▸ **TEXT UNDER STUDY**
::::::

After locating the comparator pin, in my case it is pin number 5, we need to find the two resistors (marked R1 and R2) connected to this pin. This could prove difficult without the schematics diagram for the particular board, but with the help of a multimeter in a continuity check mode we can probe the resistors nearest to the comparator pin. Resistors with the lowest resistance relative to the comparator pin are the resistors we are looking for, and are connected directly to the mentioned pin.
Note the codes written on each of the two resistors and use this handy resistor value calculator. When we obtain the resistors’ values from the calculator, they can be used in the formula for adjusting the output voltage (written in the datasheet and in the picture above) to confirm they are the ones we are looking for. In my case the R2 has a value of 3.3K ohm and R1 is a 1K ohm. If I take the formula for adjusting the output voltage ( Vout = 1.25 * (1+ R2/R1) ), for this particular step-down converter, and put in the values from the two resistors, I get 5.375 = 1.25 * (1+ 3.3K/1K). I can conclude the buck converter is configured to output around 5.3V to the USB port. With the use of the multimeter I can confirm the voltage present at the VCC pin on the USB port matches the voltage I got from the equation, which means I’m targeting the right resistors. How do I make the step-down converter to produce 9 instead of the 5V? By inverting the formula and then replacing the existing resistor with the one carrying the value I get from the formula. I could replace any one of the two mentioned resistors to get 9V output, but for the sake of simplicity, I only replaced the R2 resistor since R1 has a really nice round value of 1K ohm. A simple equation inversion for calculating the needed resistor value is described in the picture below.
As per my calculations, I needed to find a 6.2K Ohm resistor. In my case a small surface mount (SMD) resistor would be suitable. I used one of my scrap boards to harvest the needed resistor from. Best tool for the job is the soldering iron with a chisel tip or a hot air wand.

::::::

▸ **EXTRACTED INFORMATION**
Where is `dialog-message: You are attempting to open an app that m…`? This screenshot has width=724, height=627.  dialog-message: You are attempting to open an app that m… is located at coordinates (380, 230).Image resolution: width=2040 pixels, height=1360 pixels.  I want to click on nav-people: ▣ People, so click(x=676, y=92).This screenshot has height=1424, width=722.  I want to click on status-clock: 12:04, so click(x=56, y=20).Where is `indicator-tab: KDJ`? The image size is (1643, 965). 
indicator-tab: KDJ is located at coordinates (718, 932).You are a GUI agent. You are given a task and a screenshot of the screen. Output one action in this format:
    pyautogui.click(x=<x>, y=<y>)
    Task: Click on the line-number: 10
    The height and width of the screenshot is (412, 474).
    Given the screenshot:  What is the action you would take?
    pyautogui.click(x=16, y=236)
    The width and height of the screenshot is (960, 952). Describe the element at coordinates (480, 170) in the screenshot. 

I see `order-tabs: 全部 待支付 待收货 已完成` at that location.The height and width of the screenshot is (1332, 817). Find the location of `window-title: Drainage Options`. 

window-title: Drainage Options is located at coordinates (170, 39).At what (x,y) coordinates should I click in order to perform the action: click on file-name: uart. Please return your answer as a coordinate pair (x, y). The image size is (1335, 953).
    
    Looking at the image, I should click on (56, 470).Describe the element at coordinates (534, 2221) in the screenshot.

::::::

▸ **YOUR TASKS**
A) List every resistance value given in ohms in the text on raising the step-down converter's output voltage.
B) Write the next part of the text on raising the step-down converter's output voltage, picking up after its last sentence.

▸ **RESPONSES FOR EACH TASK**
A) 3.3K ohm (R2), 1K ohm (R1), 6.2K ohm

B)
Then I replaced the existing R2 3.3K Ohm resistor with the harvested 6.2K Ohm resistor. I could use any SMD resistor with the resistance value close to 6.2K Ohm but it’s advisable to do a re-calculation, when deciding on a resistor not exactly matching the needed resistance value, to see how it would affect the output voltage.
As a finishing step, I soldered a positive wire from the current meter to the USB slot’s VCC line and ground wire to ground line. For a safety measure, I filled the USB slot with hot glue. This is to prevent myself accidentally connecting an USB powered device to it in the future, since 9V would surely damage the device connected.
What about the current meter, is it working?
No, not really. The current meter I tried to do this with, can’t work as a current measuring device for the same circuit it is powered from, it would need to be isolated to work. Therefore, I went back to the 9V battery. I have ordered a current meter capable of measuring the same power supply, but since it can be powered from as low as 4.5V, it really defeats the whole purpose of this 5 – 9V conversion.
Word of caution
Electronics repair is not difficult but it requires a lot of patience, calmness, focus, a steady hand and some common sense. When in doubt or when you do not fully understand something, educate yourself first by googling, before following the step in question. If you do not feel competent enough to follow a given procedure it is best to seek help from an expert technician in your area. I cannot be held responsible for any damage caused to yourself, your equipment or to the device you are repairing as a result of following this tutorial.